Шрифт:
Интервал:
Закладка:
— Вот тебе и долготерпение немецкое! — обратился Гоголь к Данилевскому.
— Нарыв лопнул, — сказал тот. — Но я все же еще не совсем уверен, что тебя требуют из-за Егора Ивановича.
— Никак нет-с, — вмешался сторож, — сейчас пришла почта, и господин директор как вскрыли одно письмо за черной печатью, так и послали меня за его благородием.
— За черной печатью?.. — пролепетал Гоголь, чувствуя, как вся кровь у него отлила к сердцу.
Данилевский также побледнел, но постарался ободрить приятеля:
— Не волнуйся, брат, попусту. Очень может быть, что письмо не имеет никакого отношения к тебе. Если хочешь, я пойду вместе с тобой…
— Нет, нет, оставайся. Тебя ведь не звали…
«Неужто из Васильевки?» — говорил себе Гоголь, спускаясь по лестнице возможно медленней, чтобы на несколько хоть мгновений отдалить ожидаемую ужасную весть, а на пороге директорской квартиры приостановился, чтобы перевести дух. «Ну, чему быть, того не миновать!»
Стиснув зубы, сдвинув брови, он перешагнул порог.
Глава восемнадцатая
Осиротел
Орлай в видимом возбуждении, с понурой головой шагал по своему кабинету и заметил вошедшего пансионера только тогда, когда подошел к самой двери.
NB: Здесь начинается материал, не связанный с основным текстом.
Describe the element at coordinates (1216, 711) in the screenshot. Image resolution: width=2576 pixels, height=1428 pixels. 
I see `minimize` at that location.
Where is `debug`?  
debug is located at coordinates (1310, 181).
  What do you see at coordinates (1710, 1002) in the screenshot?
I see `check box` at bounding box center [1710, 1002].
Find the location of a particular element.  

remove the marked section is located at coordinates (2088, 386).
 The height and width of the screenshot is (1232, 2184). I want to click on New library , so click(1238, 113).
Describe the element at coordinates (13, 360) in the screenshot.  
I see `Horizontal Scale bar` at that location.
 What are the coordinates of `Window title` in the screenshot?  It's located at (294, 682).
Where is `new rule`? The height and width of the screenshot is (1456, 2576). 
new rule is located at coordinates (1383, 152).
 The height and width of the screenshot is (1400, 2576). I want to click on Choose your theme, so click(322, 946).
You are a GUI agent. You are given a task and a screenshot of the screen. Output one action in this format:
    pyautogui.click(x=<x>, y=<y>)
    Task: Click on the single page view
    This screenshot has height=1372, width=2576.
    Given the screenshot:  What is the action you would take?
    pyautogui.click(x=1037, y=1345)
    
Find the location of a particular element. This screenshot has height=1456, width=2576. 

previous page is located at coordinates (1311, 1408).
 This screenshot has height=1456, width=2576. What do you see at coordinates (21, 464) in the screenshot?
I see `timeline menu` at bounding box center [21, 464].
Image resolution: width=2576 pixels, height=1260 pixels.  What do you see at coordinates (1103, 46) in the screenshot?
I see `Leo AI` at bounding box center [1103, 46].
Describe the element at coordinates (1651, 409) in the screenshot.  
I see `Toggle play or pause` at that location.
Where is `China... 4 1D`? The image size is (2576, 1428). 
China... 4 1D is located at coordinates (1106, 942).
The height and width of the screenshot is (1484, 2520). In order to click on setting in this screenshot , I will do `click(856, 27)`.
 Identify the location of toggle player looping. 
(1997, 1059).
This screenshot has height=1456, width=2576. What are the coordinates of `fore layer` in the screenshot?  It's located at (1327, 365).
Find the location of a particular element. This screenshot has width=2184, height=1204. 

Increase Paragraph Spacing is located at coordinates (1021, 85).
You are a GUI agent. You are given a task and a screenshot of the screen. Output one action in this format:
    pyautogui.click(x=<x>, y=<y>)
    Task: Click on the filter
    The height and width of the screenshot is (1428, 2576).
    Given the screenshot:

Окинув мальчика быстрым взглядом, он молча и бережно взял его за руку, подвел к дивану и усадил рядом с собой. Вся эта безмолвная торжественность не предвещала ничего доброго.
— Вот что, дорогой мой, — заговорил Иван Семенович необычайно серьезно и в то же время отечески-ласково, как бы затрудняясь, с чего начать. — Изволите видеть… Всякое органическое создание на нашей планете — будь то растение, животное или человек — имеет свой земной предел, его же не перейдешь. Всякий из нас — и вы, и я, и все нас окружающие — с момента нашего рождения вперед уже, можно сказать, обречены к смерти. Еще Сенека говорил: «Ты умрешь неминуемо уже потому, что родился. Гораций в оде к Люцию Сексту, как вы может быть припомните, выражается в том же духе…
— К чему все это, Иван Семенович? — тоскливо прервал тут директора-филолога Гоголь. — Скажите просто: папенька умер?
Орлай остолбенел; потом с живостью обнял мальчика, точно опасаясь, что тот лишится чувств.
— Вы, Николай Васильевич, верно, виделись уже с посланцем из деревни?
— Нет; но папенька давно хворал и имел предчувствия. Так это правда: он умер?
Вместо ответа Иван Семенович схватил с соседнего стола стакан сахарной воды, заранее, видно, уже приготовленный, помешал в нем ложкой и подал Гоголю:
— Выпейте! Это очень успокаивает; я сам по себе знаю.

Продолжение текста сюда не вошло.